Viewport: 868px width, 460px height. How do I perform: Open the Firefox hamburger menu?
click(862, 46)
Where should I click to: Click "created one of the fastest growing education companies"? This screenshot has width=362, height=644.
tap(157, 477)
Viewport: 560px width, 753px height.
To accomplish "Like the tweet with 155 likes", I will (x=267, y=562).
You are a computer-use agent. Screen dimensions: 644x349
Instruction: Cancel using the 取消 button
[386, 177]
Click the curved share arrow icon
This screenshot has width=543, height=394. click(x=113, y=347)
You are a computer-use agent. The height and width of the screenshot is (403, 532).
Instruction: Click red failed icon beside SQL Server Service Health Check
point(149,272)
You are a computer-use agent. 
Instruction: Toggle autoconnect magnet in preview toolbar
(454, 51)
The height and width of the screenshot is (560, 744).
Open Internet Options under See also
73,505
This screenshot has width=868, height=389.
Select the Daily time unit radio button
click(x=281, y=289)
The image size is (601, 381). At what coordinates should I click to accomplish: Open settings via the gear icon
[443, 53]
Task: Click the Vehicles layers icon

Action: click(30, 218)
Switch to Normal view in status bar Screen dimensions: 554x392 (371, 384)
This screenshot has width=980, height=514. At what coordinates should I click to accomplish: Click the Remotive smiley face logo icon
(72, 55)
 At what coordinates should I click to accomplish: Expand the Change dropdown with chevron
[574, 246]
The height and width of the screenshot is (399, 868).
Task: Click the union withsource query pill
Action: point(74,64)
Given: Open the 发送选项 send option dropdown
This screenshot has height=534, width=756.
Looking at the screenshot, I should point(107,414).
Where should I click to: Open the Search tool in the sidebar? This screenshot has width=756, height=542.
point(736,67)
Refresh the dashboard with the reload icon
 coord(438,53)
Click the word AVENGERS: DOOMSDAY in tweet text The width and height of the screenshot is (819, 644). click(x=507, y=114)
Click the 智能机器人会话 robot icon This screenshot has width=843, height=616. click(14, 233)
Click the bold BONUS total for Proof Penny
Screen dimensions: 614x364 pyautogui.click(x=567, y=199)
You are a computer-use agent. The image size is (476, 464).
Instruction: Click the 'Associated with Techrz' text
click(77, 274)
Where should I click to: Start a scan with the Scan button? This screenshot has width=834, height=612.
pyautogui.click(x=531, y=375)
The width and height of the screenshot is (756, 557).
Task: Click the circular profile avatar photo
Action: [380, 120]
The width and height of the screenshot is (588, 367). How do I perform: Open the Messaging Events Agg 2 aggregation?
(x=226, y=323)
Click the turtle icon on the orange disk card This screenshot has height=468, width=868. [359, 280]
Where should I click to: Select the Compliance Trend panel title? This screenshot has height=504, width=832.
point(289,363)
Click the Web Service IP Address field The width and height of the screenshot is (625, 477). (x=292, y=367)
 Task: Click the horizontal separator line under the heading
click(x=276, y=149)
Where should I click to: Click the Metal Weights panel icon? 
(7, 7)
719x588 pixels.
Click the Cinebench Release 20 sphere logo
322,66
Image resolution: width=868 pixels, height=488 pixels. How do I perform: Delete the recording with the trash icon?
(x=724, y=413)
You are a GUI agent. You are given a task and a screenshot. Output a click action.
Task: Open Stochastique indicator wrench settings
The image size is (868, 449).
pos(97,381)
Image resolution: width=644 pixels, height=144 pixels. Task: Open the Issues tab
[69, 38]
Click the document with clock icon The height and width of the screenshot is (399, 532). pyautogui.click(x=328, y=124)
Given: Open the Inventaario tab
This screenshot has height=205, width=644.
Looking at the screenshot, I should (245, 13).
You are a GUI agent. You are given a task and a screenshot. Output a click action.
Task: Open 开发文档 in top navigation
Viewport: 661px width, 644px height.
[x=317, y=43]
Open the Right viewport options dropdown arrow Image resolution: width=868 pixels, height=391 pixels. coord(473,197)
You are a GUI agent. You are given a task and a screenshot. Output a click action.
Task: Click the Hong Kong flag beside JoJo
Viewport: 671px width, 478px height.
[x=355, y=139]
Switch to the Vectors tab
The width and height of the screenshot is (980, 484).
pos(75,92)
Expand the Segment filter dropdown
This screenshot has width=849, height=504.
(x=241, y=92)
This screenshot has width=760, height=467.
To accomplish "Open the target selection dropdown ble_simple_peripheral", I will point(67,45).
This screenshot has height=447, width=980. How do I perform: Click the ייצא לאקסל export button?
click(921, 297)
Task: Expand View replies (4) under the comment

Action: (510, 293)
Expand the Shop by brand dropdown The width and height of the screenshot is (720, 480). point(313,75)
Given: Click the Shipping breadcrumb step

----

-- Instructions to follow --
Both end lines included, restate word for word the lines above from the line with "Click the turtle" to the line with "This screenshot has width=760, height=467.", and nothing else.

-- Written solution --
Click the turtle icon on the orange disk card This screenshot has height=468, width=868. [359, 280]
Where should I click to: Select the Compliance Trend panel title? This screenshot has height=504, width=832.
point(289,363)
Click the Web Service IP Address field The width and height of the screenshot is (625, 477). (x=292, y=367)
 Task: Click the horizontal separator line under the heading
click(x=276, y=149)
Where should I click to: Click the Metal Weights panel icon? 
(7, 7)
719x588 pixels.
Click the Cinebench Release 20 sphere logo
322,66
Image resolution: width=868 pixels, height=488 pixels. How do I perform: Delete the recording with the trash icon?
(x=724, y=413)
You are a GUI agent. You are given a task and a screenshot. Output a click action.
Task: Open Stochastique indicator wrench settings
The image size is (868, 449).
pos(97,381)
Image resolution: width=644 pixels, height=144 pixels. Task: Open the Issues tab
[69, 38]
Click the document with clock icon The height and width of the screenshot is (399, 532). pyautogui.click(x=328, y=124)
Given: Open the Inventaario tab
This screenshot has height=205, width=644.
Looking at the screenshot, I should (245, 13).
You are a GUI agent. You are given a task and a screenshot. Output a click action.
Task: Open 开发文档 in top navigation
Viewport: 661px width, 644px height.
[x=317, y=43]
Open the Right viewport options dropdown arrow Image resolution: width=868 pixels, height=391 pixels. coord(473,197)
You are a GUI agent. You are given a task and a screenshot. Output a click action.
Task: Click the Hong Kong flag beside JoJo
Viewport: 671px width, 478px height.
[x=355, y=139]
Switch to the Vectors tab
The width and height of the screenshot is (980, 484).
pos(75,92)
Expand the Segment filter dropdown
This screenshot has width=849, height=504.
(x=241, y=92)
This screenshot has width=760, height=467.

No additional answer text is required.